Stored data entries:
--- START ---

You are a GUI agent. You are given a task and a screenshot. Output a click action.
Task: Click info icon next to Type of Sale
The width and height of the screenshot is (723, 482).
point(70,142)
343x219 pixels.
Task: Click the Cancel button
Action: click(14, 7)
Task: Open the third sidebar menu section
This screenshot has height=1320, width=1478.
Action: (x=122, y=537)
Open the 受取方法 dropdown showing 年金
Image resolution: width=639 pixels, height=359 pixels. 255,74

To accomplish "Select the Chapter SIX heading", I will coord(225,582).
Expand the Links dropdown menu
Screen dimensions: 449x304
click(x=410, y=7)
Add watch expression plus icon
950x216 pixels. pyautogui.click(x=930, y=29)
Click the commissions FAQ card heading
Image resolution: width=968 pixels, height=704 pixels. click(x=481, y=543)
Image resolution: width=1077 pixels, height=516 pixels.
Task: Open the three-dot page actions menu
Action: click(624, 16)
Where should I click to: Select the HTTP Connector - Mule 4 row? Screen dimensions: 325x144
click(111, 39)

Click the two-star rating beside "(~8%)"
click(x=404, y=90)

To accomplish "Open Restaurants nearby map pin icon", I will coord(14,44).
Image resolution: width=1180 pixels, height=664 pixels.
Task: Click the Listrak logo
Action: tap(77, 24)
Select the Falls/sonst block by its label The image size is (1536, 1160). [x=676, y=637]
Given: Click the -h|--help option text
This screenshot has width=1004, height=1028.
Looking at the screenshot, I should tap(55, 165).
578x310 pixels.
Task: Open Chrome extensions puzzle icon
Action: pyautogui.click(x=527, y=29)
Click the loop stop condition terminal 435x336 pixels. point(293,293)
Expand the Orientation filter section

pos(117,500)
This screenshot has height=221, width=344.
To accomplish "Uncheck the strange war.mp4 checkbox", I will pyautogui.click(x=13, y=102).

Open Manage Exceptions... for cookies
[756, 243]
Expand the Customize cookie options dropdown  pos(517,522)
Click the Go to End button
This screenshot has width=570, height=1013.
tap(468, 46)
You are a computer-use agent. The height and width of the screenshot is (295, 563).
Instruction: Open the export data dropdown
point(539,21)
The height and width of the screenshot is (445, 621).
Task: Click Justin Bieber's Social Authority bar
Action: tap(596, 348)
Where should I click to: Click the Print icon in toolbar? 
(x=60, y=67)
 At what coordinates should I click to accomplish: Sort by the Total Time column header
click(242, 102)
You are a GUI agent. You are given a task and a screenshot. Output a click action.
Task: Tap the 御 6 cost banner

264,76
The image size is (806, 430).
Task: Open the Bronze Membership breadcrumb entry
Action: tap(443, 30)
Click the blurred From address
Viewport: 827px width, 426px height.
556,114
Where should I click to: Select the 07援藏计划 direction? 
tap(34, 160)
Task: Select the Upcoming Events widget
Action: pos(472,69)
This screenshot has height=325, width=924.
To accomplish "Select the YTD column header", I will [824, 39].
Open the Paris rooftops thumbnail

--- END ---

PROBLEM TO WORK ON: Set down each entry from above once more, exactly as written.

ANSWER:
You are a GUI agent. You are given a task and a screenshot. Output a click action.
Task: Click info icon next to Type of Sale
The width and height of the screenshot is (723, 482).
point(70,142)
343x219 pixels.
Task: Click the Cancel button
Action: click(14, 7)
Task: Open the third sidebar menu section
This screenshot has height=1320, width=1478.
Action: (x=122, y=537)
Open the 受取方法 dropdown showing 年金
Image resolution: width=639 pixels, height=359 pixels. 255,74

To accomplish "Select the Chapter SIX heading", I will coord(225,582).
Expand the Links dropdown menu
Screen dimensions: 449x304
click(x=410, y=7)
Add watch expression plus icon
950x216 pixels. pyautogui.click(x=930, y=29)
Click the commissions FAQ card heading
Image resolution: width=968 pixels, height=704 pixels. click(x=481, y=543)
Image resolution: width=1077 pixels, height=516 pixels.
Task: Open the three-dot page actions menu
Action: click(624, 16)
Where should I click to: Select the HTTP Connector - Mule 4 row? Screen dimensions: 325x144
click(111, 39)

Click the two-star rating beside "(~8%)"
click(x=404, y=90)

To accomplish "Open Restaurants nearby map pin icon", I will coord(14,44).
Image resolution: width=1180 pixels, height=664 pixels.
Task: Click the Listrak logo
Action: tap(77, 24)
Select the Falls/sonst block by its label The image size is (1536, 1160). [x=676, y=637]
Given: Click the -h|--help option text
This screenshot has width=1004, height=1028.
Looking at the screenshot, I should tap(55, 165).
578x310 pixels.
Task: Open Chrome extensions puzzle icon
Action: pyautogui.click(x=527, y=29)
Click the loop stop condition terminal 435x336 pixels. point(293,293)
Expand the Orientation filter section

pos(117,500)
This screenshot has height=221, width=344.
To accomplish "Uncheck the strange war.mp4 checkbox", I will pyautogui.click(x=13, y=102).

Open Manage Exceptions... for cookies
[756, 243]
Expand the Customize cookie options dropdown  pos(517,522)
Click the Go to End button
This screenshot has width=570, height=1013.
tap(468, 46)
You are a computer-use agent. The height and width of the screenshot is (295, 563).
Instruction: Open the export data dropdown
point(539,21)
The height and width of the screenshot is (445, 621).
Task: Click Justin Bieber's Social Authority bar
Action: tap(596, 348)
Where should I click to: Click the Print icon in toolbar? 
(x=60, y=67)
 At what coordinates should I click to accomplish: Sort by the Total Time column header
click(242, 102)
You are a GUI agent. You are given a task and a screenshot. Output a click action.
Task: Tap the 御 6 cost banner

264,76
The image size is (806, 430).
Task: Open the Bronze Membership breadcrumb entry
Action: tap(443, 30)
Click the blurred From address
Viewport: 827px width, 426px height.
556,114
Where should I click to: Select the 07援藏计划 direction? 
tap(34, 160)
Task: Select the Upcoming Events widget
Action: pos(472,69)
This screenshot has height=325, width=924.
To accomplish "Select the YTD column header", I will [824, 39].
Open the Paris rooftops thumbnail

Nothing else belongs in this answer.